Top 5 Password Policy Mistakes
Every day when I speak to various members of IT departments that are interested in the nFront Password Filter, there are a few common topics that we speak about during our conversations. First, he or she will mention that they have a written password policy that every employee is instructed to follow. They will further mention that they educate their users to make smart password choices, and they have periodic meetings and emails sent to their employees that cover the importance of IT security.
They hope that having a written password policy is enough, but they know by the reports they get through penetration tests that their employees are not following the password policy as instructed. This is one of many common password policy mistakes. We think that all employees will follow the password policy we create. Instead, a Windows based password filter is needed to ensure that employees make smart password choices and keep the network secure.
Below are some of the common password policy mistakes we encounter.
1. Assuming users follow a written password policy
While user education and ongoing communication are important, you cannot trust all users to follow advice and guidelines. For example, you may tell users they must use all four character types (lower, upper, numeric, and special). However, Windows cannot require all four character types without using a third-party password filter. The Windows password complexity rule will only enforce 3 of 4 character sets. Thus, users can bypass the requirement. In fact, most studies show complexity-based rules are not effective for increasing password strength. This is because it is human nature to create easy patterns. When told to include a number, users typically add the number “1” to the end of the password. When told to include a special character, over 90% of users will simply add an exclamation to the end of the password because it is the character above the number 1 on a US keyboard.
2. Assuming Web-based password change mechanisms are not bypassed
Recently I was on a call with a large hospital. They explained that thier users typically change their password via a web-based system that has rules for dictionary checking, checking against breached passwords, etc. I then asked if the users can change usign CTRL-ATL-DEL + Change Password on their workstations. Of course they can and when they do so the web-based requirements are completely bypassed.
3. Not checking passwords for dictionary words
Most corporate password policies tell users not to use dictionary words. However, the built-in Windows domain password policy cannot enforce such a policy without a third-party password filter.
Dictionary checking goes beyond the words found in a typical Webster’s dictionary. A dictionary blacklist should be easily customizable and should include terms like the company name, products, brands, industry vernacular, any older or default passwords assigned in the past, names of local restaurants, attractions, sports teams, etc.
4. Not checking against breached passwords
Checking against breached passwords is a fantastic idea. Why would you allow employees to use a password that has already been breached (i.e. cracked, leaked, etc.) on the Internet? Hackers often use “password spray” attacks where they try breached passwords against your systems and cloud systems with usernames from your company. While some web-based systems can check agasint breached passwords, it is not possible for Windows to check against breached passwords when user’s do a native password change using CTRL-ALT-DEL (unless you use a 3rd party password filter).

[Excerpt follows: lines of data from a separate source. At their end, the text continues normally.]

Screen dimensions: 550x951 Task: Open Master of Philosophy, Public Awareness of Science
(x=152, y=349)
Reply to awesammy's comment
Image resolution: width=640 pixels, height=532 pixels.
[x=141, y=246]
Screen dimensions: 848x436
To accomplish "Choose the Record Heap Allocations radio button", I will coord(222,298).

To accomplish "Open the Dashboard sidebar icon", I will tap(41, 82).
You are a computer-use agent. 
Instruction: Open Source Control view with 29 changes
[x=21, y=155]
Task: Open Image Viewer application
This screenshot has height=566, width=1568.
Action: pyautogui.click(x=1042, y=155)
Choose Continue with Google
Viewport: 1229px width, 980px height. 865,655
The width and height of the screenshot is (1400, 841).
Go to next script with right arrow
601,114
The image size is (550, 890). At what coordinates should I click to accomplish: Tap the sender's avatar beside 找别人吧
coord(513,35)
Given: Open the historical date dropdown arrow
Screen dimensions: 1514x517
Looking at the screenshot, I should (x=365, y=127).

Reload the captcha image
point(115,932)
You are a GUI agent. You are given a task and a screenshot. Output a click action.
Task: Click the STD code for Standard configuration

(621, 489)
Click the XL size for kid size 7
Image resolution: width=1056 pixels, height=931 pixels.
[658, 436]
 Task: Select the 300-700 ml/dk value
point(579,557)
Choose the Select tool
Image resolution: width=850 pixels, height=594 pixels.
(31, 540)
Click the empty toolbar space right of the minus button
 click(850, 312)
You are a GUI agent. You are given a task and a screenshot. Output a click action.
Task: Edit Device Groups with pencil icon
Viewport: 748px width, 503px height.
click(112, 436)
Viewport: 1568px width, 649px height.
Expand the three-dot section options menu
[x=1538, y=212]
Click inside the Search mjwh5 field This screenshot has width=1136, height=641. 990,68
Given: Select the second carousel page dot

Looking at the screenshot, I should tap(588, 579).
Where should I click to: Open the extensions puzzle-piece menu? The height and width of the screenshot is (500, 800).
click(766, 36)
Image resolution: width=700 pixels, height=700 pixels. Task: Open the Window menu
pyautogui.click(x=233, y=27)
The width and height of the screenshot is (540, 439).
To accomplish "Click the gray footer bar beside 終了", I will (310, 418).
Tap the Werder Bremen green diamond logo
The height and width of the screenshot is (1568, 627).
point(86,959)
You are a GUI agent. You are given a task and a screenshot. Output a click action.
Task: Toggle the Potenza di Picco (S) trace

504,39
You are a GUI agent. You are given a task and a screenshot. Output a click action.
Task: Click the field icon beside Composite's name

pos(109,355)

5. Not realizing weak internal passwords = weak cloud passwords
If your network allows weak and easily hacked passwords on internal systems, there is a high probability your users are using the same exact passwords for cloud service accounts with systems like CRMs, POS, and signature systems.
Here is a great example from back in 2015. We were contacted by a title company about our software. A real estate agent had used the password “Summer2015” for her laptop. Of course, since the company policy allowed the password, she used the same password for DocuSign. As you may have guessed, a hacker got into her laptop and tried the same password with various online accounts. Once they saw they could access DocuSign, they switched out some documents there and had an $80,000 wire transfer go to their bank account. That is a very, very expensive password.
The Windows Active Directory password policy has oversimplified controls and allows for too many weak password choices. In this modern age, you must implement more robust password policy controls. While passwords may seem boring, they are one of the first lines of defense against malware, phishing, ransomware, etc. Running expensive firewalls and monitoring tools are useless if you are allowing passwords like Password123 and CompanyName2024.